Since I am not a member of the Senate Judiciary committee, I have taken the uninvited liberty to suggest a series of questions during the confirmation process of Judge Samuel Alito that bear on Judiciary Committee Chairman Arlen Specter’s assertion that this nominee for the Supreme Court respects long-range Supreme Court precedents.
During the Civil War, President Abraham Lincoln suspended habeas corpus, and after the fact, got Congress to agree. Among the military arrests under this suspension was that of Lamdin Milligan. The case came to the Supreme Court, and in a landmark decision in 1866, Justice David Davis declared the imprisonment was unconstitutional because the civilian courts were still open. He ruled: “The Constitution of the United States is a law for rulers and people, equally in war and peace, and covers with the shield of its protection all classes of men, at all times, and under all circumstances. The Government, within the Constitution, has all the powers granted to it, which are necessary to preserve its existence.”
Does Judge Alito agree, even in this war against terrorism, that the Constitution must be strictly constructed? In Hamdi v. Rumsfeld (2004), the Supreme Court was concerned with the case of an American citizen, Yaser Hamdi, held indefinitely as an “enemy combatant” without charges, and without due process of law. In an opinion for a majority of the Court, Justice Sandra Day O’Connor said, “We have long since made clear that a state of war is not a blank check for the president when it comes to the rights of American citizens.” But, in dissent, Justice Antonin Scalia, convinced that the majority of the Court had not gone far enough, emphasized that this detainee should be prosecuted or released. Justice Scalia added, “Many think it not only inevitable but entirely proper that liberty give way to security in times of national crisis… Whatever the general merits of the view that war silences law or modulates its voice, that view has no place in the interpretation and application of a Constitution designed precisely to confront war and, in a manner that accords with democratic principles, to accommodate it.” Moreover, said Justice Scalia, “The very core of liberty secured by our Anglo-American system of separated powers has been freedom from indefinite imprisonment at the will of the Executive… Hamdi’s imprisonment without criminal trial is no less unlawful than Milligan’s trial by military tribunal.” Does Judge Alito agree with Justice Scalia that the majority of the Court did not meet the requirements of the Constitution in the case of Yaser Hamdi?

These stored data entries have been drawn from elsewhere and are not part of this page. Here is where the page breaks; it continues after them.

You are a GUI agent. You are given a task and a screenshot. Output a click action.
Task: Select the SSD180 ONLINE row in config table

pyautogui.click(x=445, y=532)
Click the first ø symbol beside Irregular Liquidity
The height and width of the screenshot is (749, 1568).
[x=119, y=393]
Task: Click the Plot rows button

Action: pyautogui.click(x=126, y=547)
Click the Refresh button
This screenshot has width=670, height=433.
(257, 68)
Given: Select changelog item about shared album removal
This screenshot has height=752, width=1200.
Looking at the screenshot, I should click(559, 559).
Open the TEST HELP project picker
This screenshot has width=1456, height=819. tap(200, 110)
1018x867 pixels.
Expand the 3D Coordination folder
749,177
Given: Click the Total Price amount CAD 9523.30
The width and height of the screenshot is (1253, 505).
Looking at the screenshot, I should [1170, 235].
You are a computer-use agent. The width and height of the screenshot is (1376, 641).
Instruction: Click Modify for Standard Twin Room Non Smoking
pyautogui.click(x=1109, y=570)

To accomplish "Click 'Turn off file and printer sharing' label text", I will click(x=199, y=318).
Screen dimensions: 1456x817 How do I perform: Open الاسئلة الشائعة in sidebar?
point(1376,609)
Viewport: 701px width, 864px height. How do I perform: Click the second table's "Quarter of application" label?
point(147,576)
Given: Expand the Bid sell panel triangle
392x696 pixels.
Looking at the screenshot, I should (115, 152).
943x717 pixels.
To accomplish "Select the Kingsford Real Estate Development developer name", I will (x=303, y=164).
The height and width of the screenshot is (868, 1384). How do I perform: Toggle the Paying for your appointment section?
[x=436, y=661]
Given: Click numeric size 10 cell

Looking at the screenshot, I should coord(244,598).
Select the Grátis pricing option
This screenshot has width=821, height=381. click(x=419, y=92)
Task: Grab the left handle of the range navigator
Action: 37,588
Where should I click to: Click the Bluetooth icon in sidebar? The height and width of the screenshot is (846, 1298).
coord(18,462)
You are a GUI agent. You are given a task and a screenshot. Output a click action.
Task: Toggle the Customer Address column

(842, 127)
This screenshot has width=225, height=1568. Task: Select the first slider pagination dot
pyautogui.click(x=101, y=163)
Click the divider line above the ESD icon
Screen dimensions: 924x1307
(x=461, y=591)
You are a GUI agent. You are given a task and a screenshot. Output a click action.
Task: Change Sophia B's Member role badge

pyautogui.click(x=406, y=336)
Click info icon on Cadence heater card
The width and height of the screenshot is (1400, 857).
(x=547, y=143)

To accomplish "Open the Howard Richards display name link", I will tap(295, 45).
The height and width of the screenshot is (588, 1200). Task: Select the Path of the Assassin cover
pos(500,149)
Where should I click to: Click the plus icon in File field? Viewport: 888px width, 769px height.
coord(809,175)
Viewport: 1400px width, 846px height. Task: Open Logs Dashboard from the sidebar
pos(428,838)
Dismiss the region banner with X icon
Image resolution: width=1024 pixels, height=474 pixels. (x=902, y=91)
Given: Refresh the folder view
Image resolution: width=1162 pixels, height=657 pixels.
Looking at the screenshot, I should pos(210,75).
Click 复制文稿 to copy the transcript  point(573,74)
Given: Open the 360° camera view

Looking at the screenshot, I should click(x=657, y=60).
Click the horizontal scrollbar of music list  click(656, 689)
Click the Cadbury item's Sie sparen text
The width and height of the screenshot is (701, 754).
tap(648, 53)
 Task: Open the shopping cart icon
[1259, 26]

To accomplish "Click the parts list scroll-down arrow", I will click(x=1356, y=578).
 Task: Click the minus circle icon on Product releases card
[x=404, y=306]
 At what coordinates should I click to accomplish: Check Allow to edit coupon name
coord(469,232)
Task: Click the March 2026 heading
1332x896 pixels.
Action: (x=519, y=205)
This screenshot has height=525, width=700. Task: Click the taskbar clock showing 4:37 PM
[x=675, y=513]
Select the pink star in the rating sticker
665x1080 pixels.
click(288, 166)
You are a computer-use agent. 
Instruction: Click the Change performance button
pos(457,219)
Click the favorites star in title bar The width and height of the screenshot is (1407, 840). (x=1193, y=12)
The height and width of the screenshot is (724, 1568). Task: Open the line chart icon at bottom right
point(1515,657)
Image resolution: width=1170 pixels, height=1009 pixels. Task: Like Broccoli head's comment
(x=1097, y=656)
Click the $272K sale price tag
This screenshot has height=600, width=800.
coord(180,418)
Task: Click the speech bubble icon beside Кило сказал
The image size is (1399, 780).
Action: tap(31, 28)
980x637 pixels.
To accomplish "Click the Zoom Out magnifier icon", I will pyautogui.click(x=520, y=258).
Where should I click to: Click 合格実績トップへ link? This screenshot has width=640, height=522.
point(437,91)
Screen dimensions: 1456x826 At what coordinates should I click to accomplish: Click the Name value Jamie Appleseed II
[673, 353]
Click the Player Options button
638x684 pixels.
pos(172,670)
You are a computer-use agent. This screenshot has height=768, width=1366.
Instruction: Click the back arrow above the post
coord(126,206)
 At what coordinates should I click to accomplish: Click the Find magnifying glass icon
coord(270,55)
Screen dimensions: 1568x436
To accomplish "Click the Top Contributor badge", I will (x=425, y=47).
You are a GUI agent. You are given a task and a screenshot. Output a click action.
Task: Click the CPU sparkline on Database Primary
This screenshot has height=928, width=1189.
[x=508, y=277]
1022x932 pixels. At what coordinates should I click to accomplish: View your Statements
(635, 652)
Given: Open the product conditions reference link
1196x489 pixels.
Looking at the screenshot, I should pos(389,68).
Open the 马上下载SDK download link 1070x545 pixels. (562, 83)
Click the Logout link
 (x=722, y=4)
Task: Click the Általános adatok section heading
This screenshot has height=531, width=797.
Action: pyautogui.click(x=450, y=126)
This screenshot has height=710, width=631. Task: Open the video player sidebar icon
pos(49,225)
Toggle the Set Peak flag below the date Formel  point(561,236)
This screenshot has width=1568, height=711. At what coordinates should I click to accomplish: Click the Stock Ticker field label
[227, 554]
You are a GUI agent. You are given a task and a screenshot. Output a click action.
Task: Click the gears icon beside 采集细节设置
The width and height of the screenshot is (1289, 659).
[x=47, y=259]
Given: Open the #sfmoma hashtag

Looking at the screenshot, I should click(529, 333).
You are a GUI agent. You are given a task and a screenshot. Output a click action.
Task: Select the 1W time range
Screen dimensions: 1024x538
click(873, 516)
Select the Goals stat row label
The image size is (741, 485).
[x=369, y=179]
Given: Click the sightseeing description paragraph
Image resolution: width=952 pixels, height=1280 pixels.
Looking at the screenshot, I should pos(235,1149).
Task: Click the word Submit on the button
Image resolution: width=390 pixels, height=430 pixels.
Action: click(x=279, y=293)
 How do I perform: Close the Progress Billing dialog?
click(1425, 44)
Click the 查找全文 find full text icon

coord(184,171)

In a 1943 landmark case, West Virginia Board of Education v. Barnette, the children of Jehovah’s Witnesses had been expelled from the state’s public schools because they refused to salute the flag since their religion forbade them to bow to any “images.” And if their parents did not compel them to return to school, the parents could be prosecuted for complicity in their children’s delinquency.
Writing for the Supreme Court, Justice Robert Jackson was responsible for a decision that has been regarded by some as a definition of Americanism: “If there is a fixed star in our constitutional constellation, it is that no official, high or petty, can prescribe what shall be orthodox politics, nationalism, religion, or any other matters, or force citizens to confess by word or act their faith therein.” Does Judge Alito have any reservations about Justice Jackson’s constitutional reasons for sending the Jehovah’s Witnesses children back to school? He decided not on religious, but on First Amendment, grounds.
The 1943 Supreme Court overruled a 1940 Supreme Court decision also on Jehovah’s Witnesses children refusing to salute the flag. That earlier court decision held that the children could constitutionally be expelled from the public schools of Pennsylvania. The majority decision was written by Justice Felix Frankfurter (who dissented in the later West Virginia Board of Education ruling).
Frankfurter wrote in 1940 that the Pennsylvania flag-salute law recognized that “the ultimate foundation of a free society is the binding tie of cohesive sentiment… We live by symbols. The flag is the symbol of national unity, transcending all internal differences, however large, within the framework of the Constitution.” Does Judge Alito believe that Justice Frankfurter’s interpretation of flag-salute law is on firmer constitutional ground than Justice Robert Jackson’s? Finally, although the unanimous 1954 Supreme Court decision in Brown v. Board of Education declared segregated public schools unconstitutional, there are now more racially segregated public schools in the nation than in 1954.
Subsequent Supreme Court decisions state that since segregation is not a result of laws, but rather of residential patterns, there is no constitutional cause of action.
Does Judge Alito agree that, in effect, Brown v. Board has largely failed, and that the Supreme Court is powerless to do anything more to desegregate the classrooms of America?